Q: Do you think that Iran has the necessary technology to use the enriched uranium that it supposedly has?

A: It is my conviction that Iran has already developed nuclear warheads and tested them in non-chain reaction, non-fission, trigger device testing, probably in deep underground sites. I don't think there is any doubt whatsoever that Iran has mastered the full nuclear fuel cycle....moving to 20 percent enrichment is merely the latest challenge to the impotence of the international community.

Once a nation has mastered enrichment even to 4-5 percent, moving additional steps beyond that is merely an exercise in the re-calibration of the centrifuges. The hardest technological challenge comes at the beginning, learning how to build and install and calibrate centrifuges and to link them into cascades. Once that is mastered, the rest is actually much easier - also a quicker process to reach Highly Enriched Uranium (HEU) at 90 percent or even Weapons Grade, which is 93 percent enriched. Finally, we are fools if we think that Natanz and Qom are Iran's only two nuclear enrichment sites. We have no idea at what stage of enrichment the other clandestine sites are.

Q: Do you think that Iran's nuclear program will stop under pressure of economic sanctions?

A: No, Iran's nuclear weapons process will not stop for any reason whatsoever except actual credible threat to the survival of the regime itself. Sanctions are useless.

Q: On the whole, what is the possibility to stop Iran's nuclear program with discounts?
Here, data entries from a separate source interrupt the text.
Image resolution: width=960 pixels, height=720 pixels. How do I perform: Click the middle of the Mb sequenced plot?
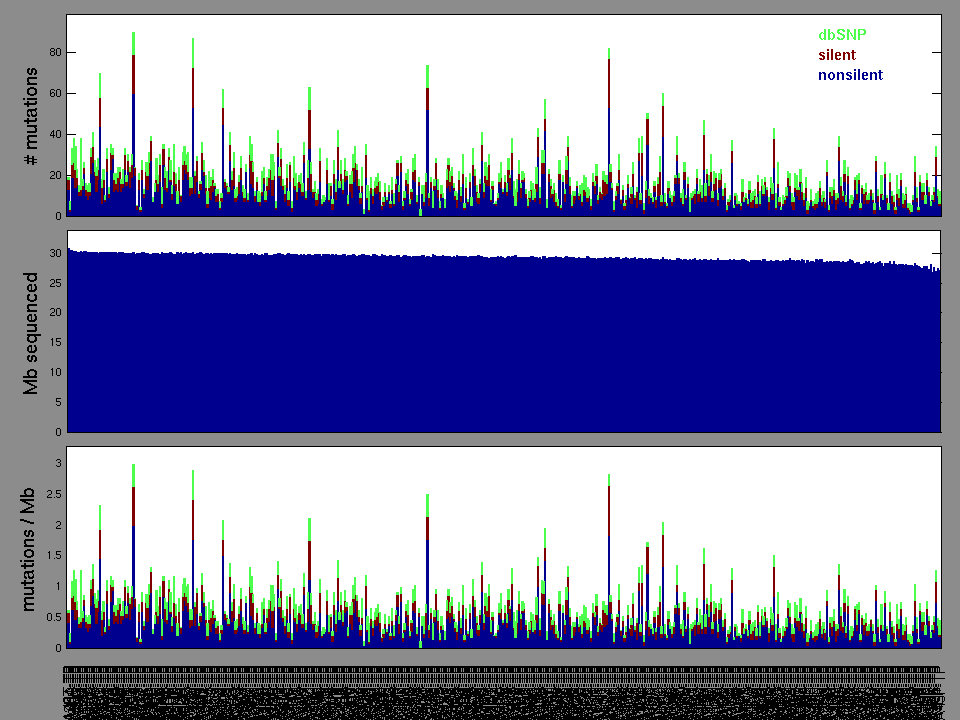(x=504, y=332)
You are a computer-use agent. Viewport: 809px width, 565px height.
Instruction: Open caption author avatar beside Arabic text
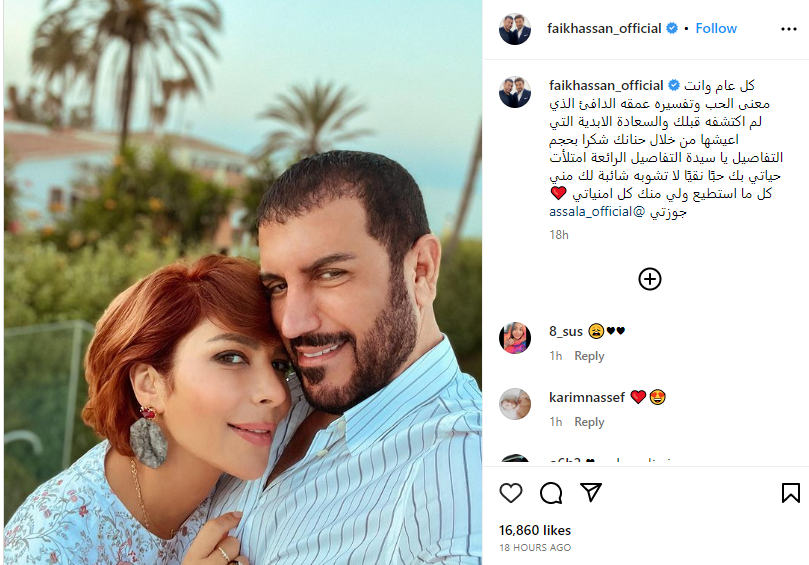515,92
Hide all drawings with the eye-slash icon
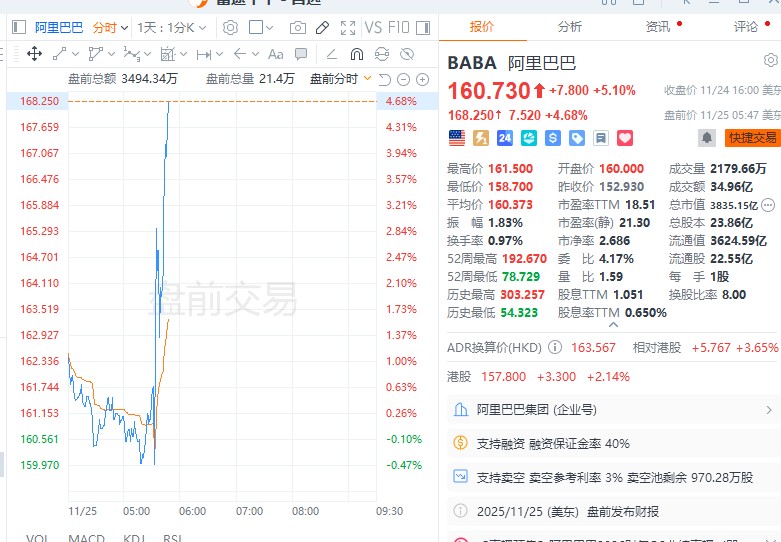The height and width of the screenshot is (542, 781). point(406,54)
What is the role of the U.S.?

A: The only possibility to stop Iran from achieving a deliverable nuclear weapon in the very near future is forcible destruction of their known sites, and/or regime change. Regime change is possible by a number of conceivable methods: internal implosion (the founders of the revolution actually fighting among themselves); internal dissident movement, like the Green opposition, but this has a long, long way to go and is under severe repression; external attack by Israel, the U.S., and/or the international community.

It seems highly unlikely that the U.S. will lift a finger to either support or assist the internal dissidents because the Obama administration wants to preserve what it naively thinks to be a possibility of negotiating a nuclear deal with the mullahs. This will never succeed. The international community, especially the IAEA, the U.N., and the Security Council are essentially impotent, in part because China and Russia do not see it in their national interest to stop Iran right now.

Only Israel retains the ability and will to act. I believe Israel will strike eventually when it perceives that its final red lines have been crossed, or when Iran is about to acquire a game-changing air-defense missile system (like the S-300 from Russia), or when it decides is the best moment to achieve tactical surprise. For Israel, this is an existential question.